There is a lot of deep deep stuff I could jump into about where this economy is going. I won’t get into things like doomsday prophesizing, but it seems, and it’s shown, things are getting worse. Those that have jobs have more demands on them. It’s harder to stay with one company. I read somewhere that 40% of Americans could not cover a basic $400 emergency if it were to happen. Most Americans are 1 or 2 semi-catastrophic events away from bankruptcy. Eighteen months ago I was making $135,000 a year as a Pharmacy manager, with health benefits and a car leased. Last year I made about half that. This year I was out of work in January, worked a couple months for a doctors office, and that ended fast when the doctor had to have surgery.

Everyone seems to be trying some sort of side hustle. I know a friend who is trying to do a version of flipping houses by paying back taxes on a home that someone foreclosed on. Another friend does Amway. Another does affiliate marketing. Another delivers pizzas. My wife crochets hat orders, but mostly people beg her to make them for free. I am marketing CBD oil and a natural pain reliever, and hoping to crack the success-from-home-blogging niche. It seems millions of us are in this boat. The only known key to success for sure is to stick with it. Blog every day, invite people to look at your business every day, do a podcast every day, and do not be focused on results or how much you are making.

The purpose of this post is first, know you are not alone. It’s lonely at the top, but it’s also lonely in the slop. When life throws you into the pit, and you get betrayed and back-stabbed and left for dead, it can be isolating too. You will hear well-meaning cliches and Hallmark mantras, but they are empty and won’t bring much comfort. There will be those who analyze you to death, and want to make you regret you didn’t come to them for advice 5 years earlier so they could have spared you from your misery.

We need humanity back in the humans. Even the best of intentions will blow up in our face sometimes, but I think that this side of heaven, things are hard on purpose. If life were easy, we couldn’t grow or develop character. We get spoiled and sulk when things are just handed to us. Things don’t work out on purpose, but eventually if we don’t quit we get back from whatever detour we landed on.

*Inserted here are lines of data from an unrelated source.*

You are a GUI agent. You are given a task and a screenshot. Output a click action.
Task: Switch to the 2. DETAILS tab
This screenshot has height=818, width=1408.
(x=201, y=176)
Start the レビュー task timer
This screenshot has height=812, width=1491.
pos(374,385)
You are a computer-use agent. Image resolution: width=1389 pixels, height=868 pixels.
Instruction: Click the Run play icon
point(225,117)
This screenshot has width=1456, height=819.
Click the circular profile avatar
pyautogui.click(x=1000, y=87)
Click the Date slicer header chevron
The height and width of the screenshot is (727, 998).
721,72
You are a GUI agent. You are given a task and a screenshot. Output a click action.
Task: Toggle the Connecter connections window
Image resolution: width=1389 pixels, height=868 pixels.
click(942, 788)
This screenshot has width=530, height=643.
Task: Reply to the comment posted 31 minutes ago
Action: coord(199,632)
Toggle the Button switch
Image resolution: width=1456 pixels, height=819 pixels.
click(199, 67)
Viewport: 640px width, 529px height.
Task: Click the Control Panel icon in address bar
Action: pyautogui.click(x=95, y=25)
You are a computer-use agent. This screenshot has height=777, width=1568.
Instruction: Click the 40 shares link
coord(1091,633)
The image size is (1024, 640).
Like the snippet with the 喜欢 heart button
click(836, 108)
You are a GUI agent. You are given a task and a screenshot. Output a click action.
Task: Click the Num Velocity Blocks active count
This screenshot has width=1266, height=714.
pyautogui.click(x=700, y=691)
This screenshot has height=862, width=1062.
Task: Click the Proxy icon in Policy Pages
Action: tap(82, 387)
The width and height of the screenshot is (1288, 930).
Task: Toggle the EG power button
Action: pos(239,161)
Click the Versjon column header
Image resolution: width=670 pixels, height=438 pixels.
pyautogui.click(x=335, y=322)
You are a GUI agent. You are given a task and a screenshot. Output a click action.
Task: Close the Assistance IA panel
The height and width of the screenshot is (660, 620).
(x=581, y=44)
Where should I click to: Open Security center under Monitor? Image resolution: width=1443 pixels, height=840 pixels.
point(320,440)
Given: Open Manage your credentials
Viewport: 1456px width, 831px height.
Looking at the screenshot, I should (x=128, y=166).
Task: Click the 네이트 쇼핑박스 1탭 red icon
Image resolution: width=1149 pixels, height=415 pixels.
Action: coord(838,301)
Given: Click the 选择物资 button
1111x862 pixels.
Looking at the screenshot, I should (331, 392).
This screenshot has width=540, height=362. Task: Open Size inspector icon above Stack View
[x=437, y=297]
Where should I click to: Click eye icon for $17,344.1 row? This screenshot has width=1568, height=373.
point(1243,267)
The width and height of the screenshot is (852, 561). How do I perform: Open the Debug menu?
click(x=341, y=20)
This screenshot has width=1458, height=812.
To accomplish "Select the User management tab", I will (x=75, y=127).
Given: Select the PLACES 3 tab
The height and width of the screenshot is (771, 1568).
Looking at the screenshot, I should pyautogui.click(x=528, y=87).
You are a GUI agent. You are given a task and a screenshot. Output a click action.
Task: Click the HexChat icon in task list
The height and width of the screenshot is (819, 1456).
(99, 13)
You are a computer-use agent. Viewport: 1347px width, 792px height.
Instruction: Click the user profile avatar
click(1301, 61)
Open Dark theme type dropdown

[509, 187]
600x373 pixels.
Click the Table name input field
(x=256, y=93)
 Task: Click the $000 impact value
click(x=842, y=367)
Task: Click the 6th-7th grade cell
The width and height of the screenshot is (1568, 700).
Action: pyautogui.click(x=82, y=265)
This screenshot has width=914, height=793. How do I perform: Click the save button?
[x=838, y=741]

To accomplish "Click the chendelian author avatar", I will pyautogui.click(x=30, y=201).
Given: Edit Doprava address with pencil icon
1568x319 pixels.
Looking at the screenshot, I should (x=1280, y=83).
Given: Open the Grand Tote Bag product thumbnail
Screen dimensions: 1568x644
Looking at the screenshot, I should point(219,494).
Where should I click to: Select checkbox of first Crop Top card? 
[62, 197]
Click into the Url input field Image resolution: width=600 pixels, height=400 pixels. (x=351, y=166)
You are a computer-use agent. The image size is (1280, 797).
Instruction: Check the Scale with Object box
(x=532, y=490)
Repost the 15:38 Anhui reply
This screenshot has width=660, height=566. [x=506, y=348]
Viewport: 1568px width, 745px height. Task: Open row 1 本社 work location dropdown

Back in high school, I took a creative writing course. I wanted to write. I was meant to be a writer.

And I took a detour as a Pharmacist.

And now it looks like I am right back where I had always wanted to be.

And maybe you won’t land back on your feet quite so easily either, but perhaps when you land you will be pointed in a different direction than you expected. It might be exactly the path you would have loved to travel down if you had the courage to go there yourself.